Director Udayan Prasad was born in India, but moved to Britain at the age of nine. After directing several dramas for BBC TV, he helmed his first motion picture, Brothers in Trouble.
His new movie, The Yellow Handkerchief, which was shot in 2007, takes place in Louisiana following hurricane Katrina. William Hurt stars as Brett, an ex-convict who has just been released from prison after serving six years for manslaughter. He crosses paths with a lonely and trouble teenager Martine (Kristen Stewart) and her new ‘ride’ Gordy (British actor, Eddie Redmayne). As they travel through the State, Brett must decide whether he wants to return to his past, with May (Maria Bello), the woman he left behind.
After three years, it must be nice that this movie is finally coming out?
It’s wonderful it’s finally coming out. You make a film and you want it to be seen as soon as possible, obviously. I’m proud of what we achieved. It’s always disappointing. But Arthur Cohn is a wonderful producer. He never gives up. I never had any doubt that sooner or later this film was going to be shown in the theatre. And it’s just great that it’s finally there.
Did you ever see the Japanese movie this was based on?
It is based on the Yoji Yamada movie (Shiawasa no Kiiroi hankachi), but I made a point of not watching it. I didn’t want to be influenced by the way it was made. I wanted to approach the material completely fresh. It wasn’t quite the same script. It was a different script. It had to be a different film. It couldn’t be a reproduction. The short story was the original source material for the movie.
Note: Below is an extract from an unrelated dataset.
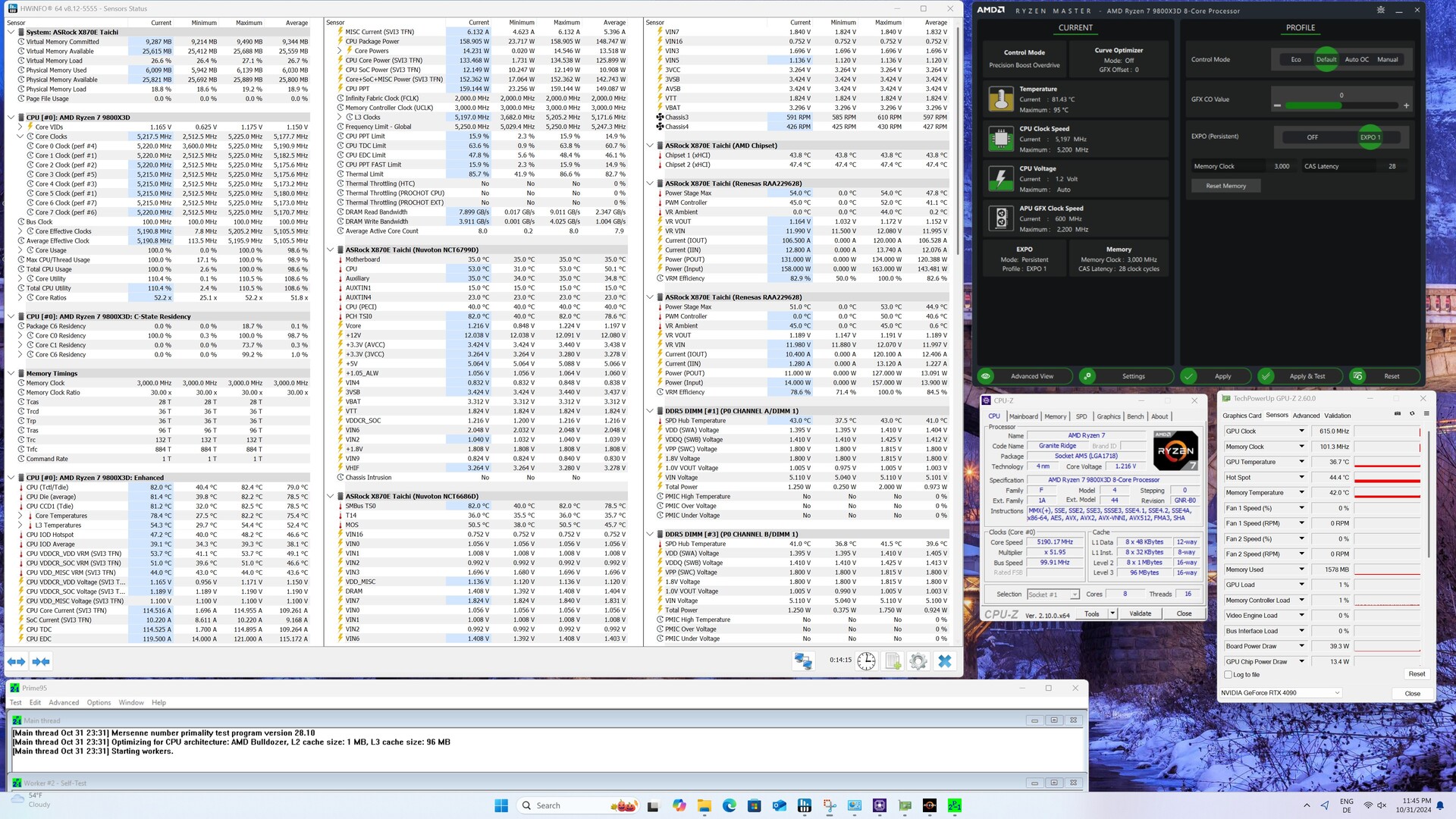Image resolution: width=1456 pixels, height=819 pixels.
Task: Click the HWiNFO reset clock icon
Action: pyautogui.click(x=866, y=661)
Can you talk about casting Kristen Stewart? This was way before Twilight.
Kristen wasn’t the household name she’s subsequently become. We saw a lot of actors for her role. People walk into a room and you remember them either by the use of notes you’ve made, which is usually a bad, and then there are people who you remember because there was something striking about them, or they were clearly very talented. Occasionally, somebody walks into a room and you get this sense that someone special has walked in, and Kristen did that.
She was so nervous the first time she came. She wasn’t even 17 when I met her. There was something very focused about he; something centered. She knew herself in a way that was quite intimidating. This young girl is so sure of life in a way that I still don’t think I’m sure of life. We worked on the script and it was clear she was going to be a frontrunner without any question. She came back and we did some more work and there was no doubt (about her casting) really.
Did you know Eddie Redmayne’s work from England?
Interestingly enough, I didn’t know Eddie’s work at all. He had shot to prominence on the London stage. He was cast in an Edward Albee play called, The Goat. He played alongside Eileen Atkins, one of our great actors in Britain, and Eddie got all the notices. Eddie won an award for most promising newcomer.
What happened in the casting process was that our casting director started bringing in all these English actors because The History Boys had been released; it had been playing in New York on Broadway. I said, ‘This is hopeless. Why are you showing me all these Brits? This is a hard enough job for an American actor. He’s supposed to have been brought up on an (Indian) reservation. What possessed you to think that a Brit could play this part?’ And, of course, I should have had more faith. She said, ‘Just one more, one more.’ And I met Eddie in New York and he was amazing.
The proof in the pudding is when you’re doing post-production, when you’re editing the movie, the people involved in that don’t meet the actors. The sound people just hear the sound. They said, ‘Who is this guy?’ And I said, ‘He’s from Britain.’ And they said, ‘He’s British?’ He was terrific.
Kristen and Eddie are very special talents. Eddie is an extremely serious actor. He’s coming to Broadway next month for a play called, Red, where he gives an absolutely mesmeric performance, as he does in all his work. Actually, it would be a great idea to put Kristen and Eddie into a Shakespeare (play) or something like that.
Can you talk about working with such a small, intimate cast?
What was wonderful was the ensemble. The story is about three people, two youngsters and William (Hurt), who are together for a considerable part of the story, and then there’s William and Maria (Bello), who are in the story (flashbacks). So they are very intense pieces. I like to give actors their room.
Eddie went to a reservation in Oklahoma. They were kind to him and showed him around and he got a real feel for that. William spent some time in Angola (the prison). He met ex-convicts, all kinds of people. I said, now it’s yours. You’re going to be Gordy. You’re going to be Brett. You’re going to be Martine. Just take it and run with it.
The writing is so stunning. It’s spare. People aren’t telling you what they’re doing. So it works on different levels. The intensity of working this way might be similar to the theatre, but we were very clear we were making a piece of cinema.